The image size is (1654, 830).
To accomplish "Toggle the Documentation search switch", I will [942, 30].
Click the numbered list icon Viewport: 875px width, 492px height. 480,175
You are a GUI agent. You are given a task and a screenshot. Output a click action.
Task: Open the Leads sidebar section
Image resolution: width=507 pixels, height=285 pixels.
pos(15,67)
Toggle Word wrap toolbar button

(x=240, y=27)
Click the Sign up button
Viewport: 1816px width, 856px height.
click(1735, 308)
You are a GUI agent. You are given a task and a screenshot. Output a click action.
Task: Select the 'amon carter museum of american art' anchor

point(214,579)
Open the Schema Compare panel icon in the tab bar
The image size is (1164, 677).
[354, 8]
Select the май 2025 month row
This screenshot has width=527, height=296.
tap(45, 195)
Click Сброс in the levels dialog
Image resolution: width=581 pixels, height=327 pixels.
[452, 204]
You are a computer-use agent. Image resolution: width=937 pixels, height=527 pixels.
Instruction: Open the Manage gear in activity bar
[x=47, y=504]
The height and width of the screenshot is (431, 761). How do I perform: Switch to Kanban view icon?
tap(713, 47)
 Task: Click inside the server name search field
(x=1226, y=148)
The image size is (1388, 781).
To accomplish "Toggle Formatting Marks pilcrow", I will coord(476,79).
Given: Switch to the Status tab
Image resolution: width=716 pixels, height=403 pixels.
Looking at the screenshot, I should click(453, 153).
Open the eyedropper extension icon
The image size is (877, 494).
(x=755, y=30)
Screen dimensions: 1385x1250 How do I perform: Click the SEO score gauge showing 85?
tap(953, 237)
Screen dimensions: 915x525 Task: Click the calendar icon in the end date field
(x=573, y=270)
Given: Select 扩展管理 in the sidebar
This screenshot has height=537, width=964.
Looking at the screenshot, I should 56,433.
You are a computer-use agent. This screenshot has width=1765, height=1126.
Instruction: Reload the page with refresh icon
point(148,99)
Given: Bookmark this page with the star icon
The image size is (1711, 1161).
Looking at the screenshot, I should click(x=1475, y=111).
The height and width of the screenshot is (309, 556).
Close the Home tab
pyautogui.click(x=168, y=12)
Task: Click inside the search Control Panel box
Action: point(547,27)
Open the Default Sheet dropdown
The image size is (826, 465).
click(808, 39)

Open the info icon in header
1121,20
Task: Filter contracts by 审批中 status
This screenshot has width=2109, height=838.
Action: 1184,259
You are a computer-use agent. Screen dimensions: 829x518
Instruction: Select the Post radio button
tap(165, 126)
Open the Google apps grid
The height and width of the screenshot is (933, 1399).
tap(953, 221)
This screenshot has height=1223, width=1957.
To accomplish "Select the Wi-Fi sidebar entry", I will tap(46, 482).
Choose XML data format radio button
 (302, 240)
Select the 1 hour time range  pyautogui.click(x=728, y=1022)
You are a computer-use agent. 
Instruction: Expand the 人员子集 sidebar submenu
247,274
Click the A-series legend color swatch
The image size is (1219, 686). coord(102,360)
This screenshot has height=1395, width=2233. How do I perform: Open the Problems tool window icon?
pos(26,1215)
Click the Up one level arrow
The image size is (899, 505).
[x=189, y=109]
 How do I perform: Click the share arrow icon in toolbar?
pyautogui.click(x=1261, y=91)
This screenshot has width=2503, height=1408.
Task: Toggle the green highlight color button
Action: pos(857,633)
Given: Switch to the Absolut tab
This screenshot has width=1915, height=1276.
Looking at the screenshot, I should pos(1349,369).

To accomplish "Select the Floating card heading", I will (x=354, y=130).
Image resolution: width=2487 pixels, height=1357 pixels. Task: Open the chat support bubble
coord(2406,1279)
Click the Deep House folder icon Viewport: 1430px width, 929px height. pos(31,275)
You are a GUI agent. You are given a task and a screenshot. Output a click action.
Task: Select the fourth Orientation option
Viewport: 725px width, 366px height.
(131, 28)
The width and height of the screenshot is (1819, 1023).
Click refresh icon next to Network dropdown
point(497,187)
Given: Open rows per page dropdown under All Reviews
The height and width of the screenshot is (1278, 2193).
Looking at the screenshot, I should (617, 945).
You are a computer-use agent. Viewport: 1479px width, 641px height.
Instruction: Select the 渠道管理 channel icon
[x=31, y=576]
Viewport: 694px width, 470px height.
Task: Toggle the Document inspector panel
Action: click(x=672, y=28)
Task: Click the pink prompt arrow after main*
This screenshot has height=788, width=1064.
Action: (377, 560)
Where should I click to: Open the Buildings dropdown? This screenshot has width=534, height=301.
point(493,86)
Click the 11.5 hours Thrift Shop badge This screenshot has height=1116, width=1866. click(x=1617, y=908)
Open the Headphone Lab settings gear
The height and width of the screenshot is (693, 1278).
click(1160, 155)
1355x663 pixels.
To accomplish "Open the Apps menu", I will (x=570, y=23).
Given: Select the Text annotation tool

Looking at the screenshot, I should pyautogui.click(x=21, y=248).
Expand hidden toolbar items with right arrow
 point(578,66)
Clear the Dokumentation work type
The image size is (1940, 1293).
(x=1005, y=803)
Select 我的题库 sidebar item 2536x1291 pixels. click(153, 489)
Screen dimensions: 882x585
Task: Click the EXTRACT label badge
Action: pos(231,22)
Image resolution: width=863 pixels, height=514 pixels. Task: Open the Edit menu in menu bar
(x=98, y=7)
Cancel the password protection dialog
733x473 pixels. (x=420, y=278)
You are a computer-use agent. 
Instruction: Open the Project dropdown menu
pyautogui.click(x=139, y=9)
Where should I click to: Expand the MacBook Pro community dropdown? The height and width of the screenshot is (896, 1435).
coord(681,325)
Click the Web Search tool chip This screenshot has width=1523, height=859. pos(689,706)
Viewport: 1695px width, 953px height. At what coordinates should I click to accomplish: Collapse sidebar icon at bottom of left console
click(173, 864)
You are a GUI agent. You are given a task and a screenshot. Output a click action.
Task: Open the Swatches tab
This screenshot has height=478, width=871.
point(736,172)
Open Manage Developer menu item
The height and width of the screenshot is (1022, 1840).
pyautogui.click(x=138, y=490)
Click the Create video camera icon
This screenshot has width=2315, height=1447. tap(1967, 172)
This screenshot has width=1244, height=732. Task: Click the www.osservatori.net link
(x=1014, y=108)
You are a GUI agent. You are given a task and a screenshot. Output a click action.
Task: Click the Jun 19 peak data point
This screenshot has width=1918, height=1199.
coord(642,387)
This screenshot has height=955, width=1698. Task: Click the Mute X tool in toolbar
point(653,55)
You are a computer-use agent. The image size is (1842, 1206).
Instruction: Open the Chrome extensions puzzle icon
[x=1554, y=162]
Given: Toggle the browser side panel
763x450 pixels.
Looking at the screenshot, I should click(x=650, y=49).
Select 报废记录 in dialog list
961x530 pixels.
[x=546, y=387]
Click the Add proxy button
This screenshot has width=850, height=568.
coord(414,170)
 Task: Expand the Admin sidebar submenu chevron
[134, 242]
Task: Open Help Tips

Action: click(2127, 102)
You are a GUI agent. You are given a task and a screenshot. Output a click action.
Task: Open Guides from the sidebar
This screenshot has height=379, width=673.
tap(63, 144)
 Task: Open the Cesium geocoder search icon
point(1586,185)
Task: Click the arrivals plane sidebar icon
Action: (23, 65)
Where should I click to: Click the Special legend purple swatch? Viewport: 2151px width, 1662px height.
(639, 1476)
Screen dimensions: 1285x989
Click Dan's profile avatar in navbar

○ ○ ○

Task goal
In this exercise, you retype all of the data exactly as it appears above.

Result
The image size is (1654, 830).
To accomplish "Toggle the Documentation search switch", I will [942, 30].
Click the numbered list icon Viewport: 875px width, 492px height. 480,175
You are a GUI agent. You are given a task and a screenshot. Output a click action.
Task: Open the Leads sidebar section
Image resolution: width=507 pixels, height=285 pixels.
pos(15,67)
Toggle Word wrap toolbar button

(x=240, y=27)
Click the Sign up button
Viewport: 1816px width, 856px height.
click(1735, 308)
You are a GUI agent. You are given a task and a screenshot. Output a click action.
Task: Select the 'amon carter museum of american art' anchor

point(214,579)
Open the Schema Compare panel icon in the tab bar
The image size is (1164, 677).
[354, 8]
Select the май 2025 month row
This screenshot has width=527, height=296.
tap(45, 195)
Click Сброс in the levels dialog
Image resolution: width=581 pixels, height=327 pixels.
[452, 204]
You are a computer-use agent. Image resolution: width=937 pixels, height=527 pixels.
Instruction: Open the Manage gear in activity bar
[x=47, y=504]
The height and width of the screenshot is (431, 761). How do I perform: Switch to Kanban view icon?
tap(713, 47)
 Task: Click inside the server name search field
(x=1226, y=148)
The image size is (1388, 781).
To accomplish "Toggle Formatting Marks pilcrow", I will coord(476,79).
Given: Switch to the Status tab
Image resolution: width=716 pixels, height=403 pixels.
Looking at the screenshot, I should click(453, 153).
Open the eyedropper extension icon
The image size is (877, 494).
(x=755, y=30)
Screen dimensions: 1385x1250 How do I perform: Click the SEO score gauge showing 85?
tap(953, 237)
Screen dimensions: 915x525 Task: Click the calendar icon in the end date field
(x=573, y=270)
Given: Select 扩展管理 in the sidebar
This screenshot has height=537, width=964.
Looking at the screenshot, I should 56,433.
You are a computer-use agent. This screenshot has width=1765, height=1126.
Instruction: Reload the page with refresh icon
point(148,99)
Given: Bookmark this page with the star icon
The image size is (1711, 1161).
Looking at the screenshot, I should click(x=1475, y=111).
The height and width of the screenshot is (309, 556).
Close the Home tab
pyautogui.click(x=168, y=12)
Task: Click inside the search Control Panel box
Action: point(547,27)
Open the Default Sheet dropdown
The image size is (826, 465).
click(808, 39)

Open the info icon in header
1121,20
Task: Filter contracts by 审批中 status
This screenshot has width=2109, height=838.
Action: 1184,259
You are a computer-use agent. Screen dimensions: 829x518
Instruction: Select the Post radio button
tap(165, 126)
Open the Google apps grid
The height and width of the screenshot is (933, 1399).
tap(953, 221)
This screenshot has height=1223, width=1957.
To accomplish "Select the Wi-Fi sidebar entry", I will tap(46, 482).
Choose XML data format radio button
 (302, 240)
Select the 1 hour time range  pyautogui.click(x=728, y=1022)
You are a computer-use agent. 
Instruction: Expand the 人员子集 sidebar submenu
247,274
Click the A-series legend color swatch
The image size is (1219, 686). coord(102,360)
This screenshot has height=1395, width=2233. How do I perform: Open the Problems tool window icon?
pos(26,1215)
Click the Up one level arrow
The image size is (899, 505).
[x=189, y=109]
 How do I perform: Click the share arrow icon in toolbar?
pyautogui.click(x=1261, y=91)
This screenshot has width=2503, height=1408.
Task: Toggle the green highlight color button
Action: pos(857,633)
Given: Switch to the Absolut tab
This screenshot has width=1915, height=1276.
Looking at the screenshot, I should pos(1349,369).

To accomplish "Select the Floating card heading", I will (x=354, y=130).
Image resolution: width=2487 pixels, height=1357 pixels. Task: Open the chat support bubble
coord(2406,1279)
Click the Deep House folder icon Viewport: 1430px width, 929px height. pos(31,275)
You are a GUI agent. You are given a task and a screenshot. Output a click action.
Task: Select the fourth Orientation option
Viewport: 725px width, 366px height.
(131, 28)
The width and height of the screenshot is (1819, 1023).
Click refresh icon next to Network dropdown
point(497,187)
Given: Open rows per page dropdown under All Reviews
The height and width of the screenshot is (1278, 2193).
Looking at the screenshot, I should (617, 945).
You are a computer-use agent. Viewport: 1479px width, 641px height.
Instruction: Select the 渠道管理 channel icon
[x=31, y=576]
Viewport: 694px width, 470px height.
Task: Toggle the Document inspector panel
Action: click(x=672, y=28)
Task: Click the pink prompt arrow after main*
This screenshot has height=788, width=1064.
Action: (377, 560)
Where should I click to: Open the Buildings dropdown? This screenshot has width=534, height=301.
point(493,86)
Click the 11.5 hours Thrift Shop badge This screenshot has height=1116, width=1866. click(x=1617, y=908)
Open the Headphone Lab settings gear
The height and width of the screenshot is (693, 1278).
click(1160, 155)
1355x663 pixels.
To accomplish "Open the Apps menu", I will (x=570, y=23).
Given: Select the Text annotation tool

Looking at the screenshot, I should pyautogui.click(x=21, y=248).
Expand hidden toolbar items with right arrow
 point(578,66)
Clear the Dokumentation work type
The image size is (1940, 1293).
(x=1005, y=803)
Select 我的题库 sidebar item 2536x1291 pixels. click(153, 489)
Screen dimensions: 882x585
Task: Click the EXTRACT label badge
Action: pos(231,22)
Image resolution: width=863 pixels, height=514 pixels. Task: Open the Edit menu in menu bar
(x=98, y=7)
Cancel the password protection dialog
733x473 pixels. (x=420, y=278)
You are a computer-use agent. 
Instruction: Open the Project dropdown menu
pyautogui.click(x=139, y=9)
Where should I click to: Expand the MacBook Pro community dropdown? The height and width of the screenshot is (896, 1435).
coord(681,325)
Click the Web Search tool chip This screenshot has width=1523, height=859. pos(689,706)
Viewport: 1695px width, 953px height. At what coordinates should I click to accomplish: Collapse sidebar icon at bottom of left console
click(173, 864)
You are a GUI agent. You are given a task and a screenshot. Output a click action.
Task: Open the Swatches tab
This screenshot has height=478, width=871.
point(736,172)
Open Manage Developer menu item
The height and width of the screenshot is (1022, 1840).
pyautogui.click(x=138, y=490)
Click the Create video camera icon
This screenshot has width=2315, height=1447. tap(1967, 172)
This screenshot has width=1244, height=732. Task: Click the www.osservatori.net link
(x=1014, y=108)
You are a GUI agent. You are given a task and a screenshot. Output a click action.
Task: Click the Jun 19 peak data point
This screenshot has width=1918, height=1199.
coord(642,387)
This screenshot has height=955, width=1698. Task: Click the Mute X tool in toolbar
point(653,55)
You are a computer-use agent. The image size is (1842, 1206).
Instruction: Open the Chrome extensions puzzle icon
[x=1554, y=162]
Given: Toggle the browser side panel
763x450 pixels.
Looking at the screenshot, I should click(x=650, y=49).
Select 报废记录 in dialog list
961x530 pixels.
[x=546, y=387]
Click the Add proxy button
This screenshot has width=850, height=568.
coord(414,170)
 Task: Expand the Admin sidebar submenu chevron
[134, 242]
Task: Open Help Tips

Action: click(2127, 102)
You are a GUI agent. You are given a task and a screenshot. Output a click action.
Task: Open Guides from the sidebar
This screenshot has height=379, width=673.
tap(63, 144)
 Task: Open the Cesium geocoder search icon
point(1586,185)
Task: Click the arrivals plane sidebar icon
Action: (23, 65)
Where should I click to: Click the Special legend purple swatch? Viewport: 2151px width, 1662px height.
(639, 1476)
Screen dimensions: 1285x989
Click Dan's profile avatar in navbar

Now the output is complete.